Эди, опустив глаза, уставилась на свою открытку. Это была цветная литография калифорнийской апельсиновой рощи с ярким и ясным солнцем. Такие открытки часто отправляли родственникам на заснеженное восточное побережье – и те принимали их, несомненно, с должной завистью.
Сестра была, разумеется, права. Вчера вечером Эди не стоило так резко перекрывать дым. Никакая опасность им не грозила. Да, Завеса, возможно, истончилась. Да, Эди показалось, что в смерти что-то двигалось. Но пока ни она, ни Вайолет не открывали Завесу, ни один дух не мог просочиться в жизнь.
Если начистоту, Эди сама до сих пор не понимала, почему так поступила. Ей двигал инстинкт. Бессознательная реакция на воспоминание, внезапно всплывшее в голове. Воспоминание, которое она обычно хранила запертым на ключ. И о котором не рассказывала своей сестре.
Она моргнула, взглянув на открытку в руке: та как-то оказалась смята. Теперь посреди апельсиновых деревьев шла складка, портя идеальную картинку.

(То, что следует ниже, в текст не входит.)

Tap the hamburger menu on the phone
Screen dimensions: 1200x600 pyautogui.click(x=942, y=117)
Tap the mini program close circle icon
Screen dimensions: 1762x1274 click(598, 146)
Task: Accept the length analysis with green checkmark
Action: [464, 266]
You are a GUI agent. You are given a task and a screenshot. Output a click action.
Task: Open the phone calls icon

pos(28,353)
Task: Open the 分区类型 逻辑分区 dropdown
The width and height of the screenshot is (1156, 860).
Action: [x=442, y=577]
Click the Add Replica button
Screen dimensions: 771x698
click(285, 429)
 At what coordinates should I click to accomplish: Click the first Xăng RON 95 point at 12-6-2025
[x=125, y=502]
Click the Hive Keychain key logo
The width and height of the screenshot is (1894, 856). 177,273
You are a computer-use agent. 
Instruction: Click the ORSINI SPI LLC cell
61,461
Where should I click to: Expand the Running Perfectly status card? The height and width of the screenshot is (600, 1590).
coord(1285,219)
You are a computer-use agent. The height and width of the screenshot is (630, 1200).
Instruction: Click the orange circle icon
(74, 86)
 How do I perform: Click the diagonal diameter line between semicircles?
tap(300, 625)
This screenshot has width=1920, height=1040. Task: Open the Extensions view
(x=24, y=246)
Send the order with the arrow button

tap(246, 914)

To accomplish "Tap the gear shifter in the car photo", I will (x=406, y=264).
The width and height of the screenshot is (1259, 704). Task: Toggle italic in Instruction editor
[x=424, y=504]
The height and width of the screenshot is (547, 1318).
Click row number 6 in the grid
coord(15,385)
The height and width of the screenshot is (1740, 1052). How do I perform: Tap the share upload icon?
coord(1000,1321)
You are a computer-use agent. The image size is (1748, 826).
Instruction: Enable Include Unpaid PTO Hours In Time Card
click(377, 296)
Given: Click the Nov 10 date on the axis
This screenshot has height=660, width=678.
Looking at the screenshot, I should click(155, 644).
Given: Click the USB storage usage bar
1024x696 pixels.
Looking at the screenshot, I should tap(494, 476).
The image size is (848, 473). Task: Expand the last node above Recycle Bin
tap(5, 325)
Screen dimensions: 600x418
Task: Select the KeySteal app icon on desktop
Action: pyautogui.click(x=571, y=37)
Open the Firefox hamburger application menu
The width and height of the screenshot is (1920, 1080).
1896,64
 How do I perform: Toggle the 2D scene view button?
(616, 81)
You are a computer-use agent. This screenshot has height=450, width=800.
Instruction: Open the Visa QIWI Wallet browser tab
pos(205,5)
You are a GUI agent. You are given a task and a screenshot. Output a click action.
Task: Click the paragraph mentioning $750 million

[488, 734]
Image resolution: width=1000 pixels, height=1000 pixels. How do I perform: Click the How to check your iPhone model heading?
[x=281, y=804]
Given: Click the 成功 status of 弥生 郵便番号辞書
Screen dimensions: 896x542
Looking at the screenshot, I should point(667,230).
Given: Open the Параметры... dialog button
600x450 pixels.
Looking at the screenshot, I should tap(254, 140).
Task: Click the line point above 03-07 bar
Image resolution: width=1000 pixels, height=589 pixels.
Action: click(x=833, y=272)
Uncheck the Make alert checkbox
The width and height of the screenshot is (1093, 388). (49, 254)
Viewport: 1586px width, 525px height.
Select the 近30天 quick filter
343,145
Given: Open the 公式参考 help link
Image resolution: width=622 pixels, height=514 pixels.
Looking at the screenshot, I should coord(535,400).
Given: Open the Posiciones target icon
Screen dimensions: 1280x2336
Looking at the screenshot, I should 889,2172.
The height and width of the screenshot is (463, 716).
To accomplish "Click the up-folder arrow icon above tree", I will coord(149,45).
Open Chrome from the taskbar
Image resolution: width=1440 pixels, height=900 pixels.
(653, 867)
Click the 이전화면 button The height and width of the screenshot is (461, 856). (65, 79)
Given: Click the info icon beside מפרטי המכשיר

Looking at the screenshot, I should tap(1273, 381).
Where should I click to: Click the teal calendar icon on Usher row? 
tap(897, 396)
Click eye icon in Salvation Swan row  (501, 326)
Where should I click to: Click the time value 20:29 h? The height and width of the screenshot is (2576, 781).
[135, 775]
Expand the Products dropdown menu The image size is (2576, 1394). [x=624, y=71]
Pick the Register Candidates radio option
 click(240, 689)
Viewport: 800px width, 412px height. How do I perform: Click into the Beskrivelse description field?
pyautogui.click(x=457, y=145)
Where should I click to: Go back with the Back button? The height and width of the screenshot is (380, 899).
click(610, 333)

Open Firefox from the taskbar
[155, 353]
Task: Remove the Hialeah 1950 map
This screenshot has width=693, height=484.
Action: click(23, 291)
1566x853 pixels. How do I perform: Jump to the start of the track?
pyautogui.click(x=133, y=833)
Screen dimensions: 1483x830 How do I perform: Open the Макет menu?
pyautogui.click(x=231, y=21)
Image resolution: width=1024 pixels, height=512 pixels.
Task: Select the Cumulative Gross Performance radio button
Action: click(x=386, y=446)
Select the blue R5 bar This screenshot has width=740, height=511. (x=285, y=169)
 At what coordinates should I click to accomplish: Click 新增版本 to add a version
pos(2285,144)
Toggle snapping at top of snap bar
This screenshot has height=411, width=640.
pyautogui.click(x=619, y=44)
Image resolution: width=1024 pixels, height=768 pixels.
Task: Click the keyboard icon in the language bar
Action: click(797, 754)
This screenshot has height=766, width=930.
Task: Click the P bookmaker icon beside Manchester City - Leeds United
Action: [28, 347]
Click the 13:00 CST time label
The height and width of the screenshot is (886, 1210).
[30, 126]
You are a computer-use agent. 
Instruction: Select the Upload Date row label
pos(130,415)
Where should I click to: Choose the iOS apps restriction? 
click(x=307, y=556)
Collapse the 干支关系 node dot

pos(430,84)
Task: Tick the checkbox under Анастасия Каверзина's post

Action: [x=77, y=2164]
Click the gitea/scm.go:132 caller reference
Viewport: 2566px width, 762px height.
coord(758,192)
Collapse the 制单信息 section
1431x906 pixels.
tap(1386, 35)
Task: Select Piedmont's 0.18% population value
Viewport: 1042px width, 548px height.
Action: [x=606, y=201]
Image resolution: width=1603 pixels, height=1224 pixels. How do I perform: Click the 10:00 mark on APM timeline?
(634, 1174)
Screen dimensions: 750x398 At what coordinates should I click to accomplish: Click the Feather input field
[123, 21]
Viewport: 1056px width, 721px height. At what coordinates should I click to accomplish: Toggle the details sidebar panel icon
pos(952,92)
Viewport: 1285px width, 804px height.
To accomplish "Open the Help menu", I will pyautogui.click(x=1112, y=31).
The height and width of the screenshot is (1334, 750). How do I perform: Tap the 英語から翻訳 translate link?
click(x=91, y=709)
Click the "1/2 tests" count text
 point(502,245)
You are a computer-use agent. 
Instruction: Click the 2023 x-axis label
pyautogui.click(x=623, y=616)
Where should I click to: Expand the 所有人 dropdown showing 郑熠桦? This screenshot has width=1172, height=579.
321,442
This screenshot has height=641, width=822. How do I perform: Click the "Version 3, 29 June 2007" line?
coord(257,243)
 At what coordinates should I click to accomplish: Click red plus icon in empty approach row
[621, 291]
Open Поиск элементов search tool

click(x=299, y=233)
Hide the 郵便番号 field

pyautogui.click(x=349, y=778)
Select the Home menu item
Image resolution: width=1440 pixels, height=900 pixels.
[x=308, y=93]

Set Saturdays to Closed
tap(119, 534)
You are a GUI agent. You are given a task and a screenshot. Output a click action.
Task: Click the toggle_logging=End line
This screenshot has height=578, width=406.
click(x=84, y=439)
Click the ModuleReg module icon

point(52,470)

Постаравшись разгладить открытку, Эди вернула ее на стойку. Потом натянула на лицо спокойное выражение и взглянула в глаза сестре.
– Меньше всего нам нужно, чтобы какой-нибудь беспокойный дух потревожил тебя завтра вечером, когда в зрительном зале будет Мэри Саттон, – Эди пожала плечами, стараясь говорить беспечно. – Просто хочу быть готовой, если мне понадобится пройти.
Вайолет посмотрела на нее внимательно и цепко. Каждой из сестер досталась половина дара матери: через Вайолет говорили духи, а Эди умела ходить между жизнью и смертью. Но, в отличие от Вайолет, своим даром Эди не пользовалась почти год. Со дня смерти матери.
Вайолет склонила голову набок, вглядываясь в сестру. И Эди заранее поняла – как часто понимала, – что́ она скажет.